The days when I write seem to vary. Sometimes I write Monday Wednesday and Friday and sometimes Sunday Tuesday and Thursday. I know that consistency has never been my strong suit. I bet you don't care what days I write this. You probably read it when you do. So, what I can say is that I usually write three times a week, except when I don't. Thanks. It always feels so good to speak my truth and stop pretending that I don't need to. When I speak my truth something relaxes in me. Pretending keeps me from being present, whatever I am pretending about. Often when I am pretending it is because I think that what I am feeling about something isn't OK. Then I project that on to other people and think that they will be judging me as I am. Often this is not the case. Other people rarely judge me in the same way I judge myself. If I am close enough to be safe with the person I think is judging me and do a reality check with them like this," I'm making up a story that you are judging that I am a flake because I keep changing when I am writing on this blog. Is that true?" Often the person I am projecting to be judging me, isn't thinking about me at all. Letting go of pretending and being willing to be present sometimes scares me. I feel afraid of being out of control. Somehow I have it wired together that if I keep myself tense and in control I will be safer. In reality when I am pretending not to be feeling what I am feeling, I am anxious and drained. I am very blessed that most of the people in my life are people I can be truthful with if I am willing to find a skillful way to express myself. I am very grateful. Telling the truth allows me to breathe deeper and relax. It takes so much less effort to be who I am than who I am not. It is more difficult when my truth involves being mad or sad or scared or some derivitive of that. Having the courage to speak the truth has created a deeper connection enough times that I trust it more.
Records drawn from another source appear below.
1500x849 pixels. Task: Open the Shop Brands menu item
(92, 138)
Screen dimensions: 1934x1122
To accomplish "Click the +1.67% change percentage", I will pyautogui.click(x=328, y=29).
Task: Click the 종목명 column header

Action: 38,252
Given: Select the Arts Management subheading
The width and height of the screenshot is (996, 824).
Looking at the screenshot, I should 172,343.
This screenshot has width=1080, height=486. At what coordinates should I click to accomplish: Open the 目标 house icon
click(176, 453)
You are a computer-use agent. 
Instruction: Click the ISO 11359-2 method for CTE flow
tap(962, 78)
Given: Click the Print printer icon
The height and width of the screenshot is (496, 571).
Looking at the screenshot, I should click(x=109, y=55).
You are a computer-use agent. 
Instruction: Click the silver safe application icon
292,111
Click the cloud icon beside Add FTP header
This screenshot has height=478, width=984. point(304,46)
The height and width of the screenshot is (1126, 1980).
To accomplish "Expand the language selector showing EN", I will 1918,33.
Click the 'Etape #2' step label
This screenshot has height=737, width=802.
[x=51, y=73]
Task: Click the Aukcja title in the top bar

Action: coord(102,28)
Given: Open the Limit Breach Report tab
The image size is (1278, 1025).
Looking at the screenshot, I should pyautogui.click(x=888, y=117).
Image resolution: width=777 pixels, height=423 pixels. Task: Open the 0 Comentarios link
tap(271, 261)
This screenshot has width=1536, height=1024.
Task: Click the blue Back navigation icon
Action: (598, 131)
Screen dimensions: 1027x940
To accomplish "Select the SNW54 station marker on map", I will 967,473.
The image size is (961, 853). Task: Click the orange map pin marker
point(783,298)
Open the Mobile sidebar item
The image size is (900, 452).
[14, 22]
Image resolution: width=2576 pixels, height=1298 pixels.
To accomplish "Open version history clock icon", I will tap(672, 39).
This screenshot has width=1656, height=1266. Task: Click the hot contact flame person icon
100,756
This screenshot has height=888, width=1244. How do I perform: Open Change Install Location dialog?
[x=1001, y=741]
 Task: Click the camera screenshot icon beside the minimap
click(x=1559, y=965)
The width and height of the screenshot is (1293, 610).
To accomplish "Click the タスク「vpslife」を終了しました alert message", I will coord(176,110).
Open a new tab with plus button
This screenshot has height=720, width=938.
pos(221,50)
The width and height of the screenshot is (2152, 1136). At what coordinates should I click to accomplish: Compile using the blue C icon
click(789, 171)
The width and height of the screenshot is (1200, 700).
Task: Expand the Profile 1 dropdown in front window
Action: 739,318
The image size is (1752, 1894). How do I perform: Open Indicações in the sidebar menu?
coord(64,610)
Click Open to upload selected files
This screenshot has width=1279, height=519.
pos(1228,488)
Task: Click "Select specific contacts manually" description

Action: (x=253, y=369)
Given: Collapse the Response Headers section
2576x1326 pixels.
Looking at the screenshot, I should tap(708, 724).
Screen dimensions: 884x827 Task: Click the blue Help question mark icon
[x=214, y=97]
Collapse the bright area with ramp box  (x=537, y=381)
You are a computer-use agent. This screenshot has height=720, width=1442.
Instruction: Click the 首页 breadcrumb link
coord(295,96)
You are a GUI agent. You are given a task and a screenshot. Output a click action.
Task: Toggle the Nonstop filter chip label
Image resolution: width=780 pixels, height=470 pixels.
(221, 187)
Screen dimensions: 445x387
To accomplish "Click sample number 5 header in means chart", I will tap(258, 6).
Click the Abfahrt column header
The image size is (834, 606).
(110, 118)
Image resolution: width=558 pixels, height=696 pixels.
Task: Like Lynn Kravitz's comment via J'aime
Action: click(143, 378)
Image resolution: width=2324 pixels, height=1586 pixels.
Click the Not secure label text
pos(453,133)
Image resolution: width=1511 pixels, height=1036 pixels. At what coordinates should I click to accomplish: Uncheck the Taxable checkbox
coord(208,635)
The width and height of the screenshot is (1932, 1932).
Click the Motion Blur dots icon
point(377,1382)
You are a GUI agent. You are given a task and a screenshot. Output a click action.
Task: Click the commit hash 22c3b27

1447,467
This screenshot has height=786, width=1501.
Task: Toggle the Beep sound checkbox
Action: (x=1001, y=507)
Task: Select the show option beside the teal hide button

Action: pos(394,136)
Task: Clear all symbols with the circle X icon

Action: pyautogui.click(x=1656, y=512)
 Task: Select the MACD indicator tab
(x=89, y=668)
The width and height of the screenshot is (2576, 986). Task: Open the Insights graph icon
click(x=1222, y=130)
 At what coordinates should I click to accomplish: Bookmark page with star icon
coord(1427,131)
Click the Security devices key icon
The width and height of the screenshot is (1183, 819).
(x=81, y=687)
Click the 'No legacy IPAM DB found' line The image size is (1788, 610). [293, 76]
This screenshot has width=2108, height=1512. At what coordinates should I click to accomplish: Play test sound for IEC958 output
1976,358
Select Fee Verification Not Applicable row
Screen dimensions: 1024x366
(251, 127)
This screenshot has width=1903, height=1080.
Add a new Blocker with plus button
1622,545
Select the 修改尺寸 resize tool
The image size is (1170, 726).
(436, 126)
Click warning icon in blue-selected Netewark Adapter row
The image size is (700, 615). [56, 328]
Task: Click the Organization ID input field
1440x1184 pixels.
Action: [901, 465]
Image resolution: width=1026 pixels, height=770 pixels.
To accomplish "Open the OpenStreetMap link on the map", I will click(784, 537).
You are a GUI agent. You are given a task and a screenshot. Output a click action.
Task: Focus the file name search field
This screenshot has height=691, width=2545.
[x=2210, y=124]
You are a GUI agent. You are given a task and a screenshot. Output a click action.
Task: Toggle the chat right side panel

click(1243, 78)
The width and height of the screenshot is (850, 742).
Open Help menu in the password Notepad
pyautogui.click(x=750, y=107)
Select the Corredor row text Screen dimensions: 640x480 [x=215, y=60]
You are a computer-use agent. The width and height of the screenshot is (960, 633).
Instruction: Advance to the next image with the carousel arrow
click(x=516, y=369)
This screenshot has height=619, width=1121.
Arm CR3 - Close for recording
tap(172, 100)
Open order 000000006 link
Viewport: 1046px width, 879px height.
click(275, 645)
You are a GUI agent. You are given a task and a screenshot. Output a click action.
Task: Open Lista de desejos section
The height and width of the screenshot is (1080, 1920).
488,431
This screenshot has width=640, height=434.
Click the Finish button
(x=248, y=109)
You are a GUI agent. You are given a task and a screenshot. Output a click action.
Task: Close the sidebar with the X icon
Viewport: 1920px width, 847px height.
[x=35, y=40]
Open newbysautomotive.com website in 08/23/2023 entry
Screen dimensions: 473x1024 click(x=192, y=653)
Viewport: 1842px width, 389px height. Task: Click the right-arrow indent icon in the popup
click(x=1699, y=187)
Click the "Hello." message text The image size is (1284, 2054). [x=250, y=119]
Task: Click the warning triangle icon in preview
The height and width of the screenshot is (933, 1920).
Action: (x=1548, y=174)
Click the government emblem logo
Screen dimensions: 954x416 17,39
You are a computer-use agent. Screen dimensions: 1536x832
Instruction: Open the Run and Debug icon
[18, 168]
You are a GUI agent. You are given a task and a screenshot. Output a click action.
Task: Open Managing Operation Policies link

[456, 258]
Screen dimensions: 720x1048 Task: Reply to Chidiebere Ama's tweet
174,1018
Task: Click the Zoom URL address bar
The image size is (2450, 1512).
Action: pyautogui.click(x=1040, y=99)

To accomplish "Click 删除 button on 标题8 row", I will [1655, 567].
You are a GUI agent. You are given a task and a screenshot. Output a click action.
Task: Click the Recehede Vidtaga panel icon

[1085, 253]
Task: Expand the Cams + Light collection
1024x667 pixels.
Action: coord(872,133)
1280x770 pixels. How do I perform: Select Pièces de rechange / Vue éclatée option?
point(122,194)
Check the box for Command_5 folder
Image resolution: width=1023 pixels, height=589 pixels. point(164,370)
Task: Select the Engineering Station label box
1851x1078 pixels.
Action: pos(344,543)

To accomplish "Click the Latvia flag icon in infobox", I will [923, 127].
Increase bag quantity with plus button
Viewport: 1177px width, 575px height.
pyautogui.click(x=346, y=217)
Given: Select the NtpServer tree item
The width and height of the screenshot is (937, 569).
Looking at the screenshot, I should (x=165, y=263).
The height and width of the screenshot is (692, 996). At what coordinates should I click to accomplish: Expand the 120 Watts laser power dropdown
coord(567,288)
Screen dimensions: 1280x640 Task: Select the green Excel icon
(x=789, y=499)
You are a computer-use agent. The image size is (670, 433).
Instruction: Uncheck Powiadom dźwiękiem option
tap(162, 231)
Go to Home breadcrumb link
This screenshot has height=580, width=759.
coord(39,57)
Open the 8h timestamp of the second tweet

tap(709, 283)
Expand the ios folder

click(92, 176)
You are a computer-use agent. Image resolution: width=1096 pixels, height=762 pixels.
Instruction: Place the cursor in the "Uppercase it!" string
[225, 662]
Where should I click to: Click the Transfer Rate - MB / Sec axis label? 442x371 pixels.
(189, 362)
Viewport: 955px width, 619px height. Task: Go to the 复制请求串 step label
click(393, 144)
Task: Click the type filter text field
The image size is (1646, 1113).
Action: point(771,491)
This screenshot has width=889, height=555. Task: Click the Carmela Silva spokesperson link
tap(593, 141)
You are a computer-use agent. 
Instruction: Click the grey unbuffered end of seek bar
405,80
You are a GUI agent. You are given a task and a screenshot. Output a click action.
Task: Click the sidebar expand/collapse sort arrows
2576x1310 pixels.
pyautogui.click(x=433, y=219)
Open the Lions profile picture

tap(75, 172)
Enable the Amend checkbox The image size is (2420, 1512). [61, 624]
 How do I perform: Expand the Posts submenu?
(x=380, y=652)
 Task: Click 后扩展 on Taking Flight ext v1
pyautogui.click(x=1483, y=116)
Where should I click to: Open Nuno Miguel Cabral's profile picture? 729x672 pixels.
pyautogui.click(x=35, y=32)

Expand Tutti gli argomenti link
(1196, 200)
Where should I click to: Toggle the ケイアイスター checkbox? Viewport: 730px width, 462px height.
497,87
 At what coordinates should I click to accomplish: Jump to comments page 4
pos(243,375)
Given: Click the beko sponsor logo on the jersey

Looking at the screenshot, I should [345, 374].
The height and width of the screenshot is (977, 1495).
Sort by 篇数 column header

Sometimes it's fun to experiment and tell the truth to a new person. It doesn't have to be a monumental truth. Only the kind of thing that I would think, "I can't say that!" Like the other day I talked about politics with my dentist. I didn't get the outcome I thought I wanted and I felt good about speaking my truth. It was an opportunity to open to someone else's different truth. If I hide my truth I don't get to widen my viewpoint to different truths or feel validated for my own. In this election I have been able to talk about politics more openly than before. If I can validate my truth from the inside rather than looking for external validation, it is safer to tell my truth and easier to discern who is an appropriate recipient. It seems important to begin to recognize pretending. In my case, my mouth feels pursed, my breathing is shallow, I feel rushed and tense. Sometimes it is also important not to tell the truth and to keep pretending. A conscious choice supports my growth the most. What do you pretend about and when? Would you be willing to notice? Who do you feel safe telling the truth to? Would you be willing to acknowledge yourself and them?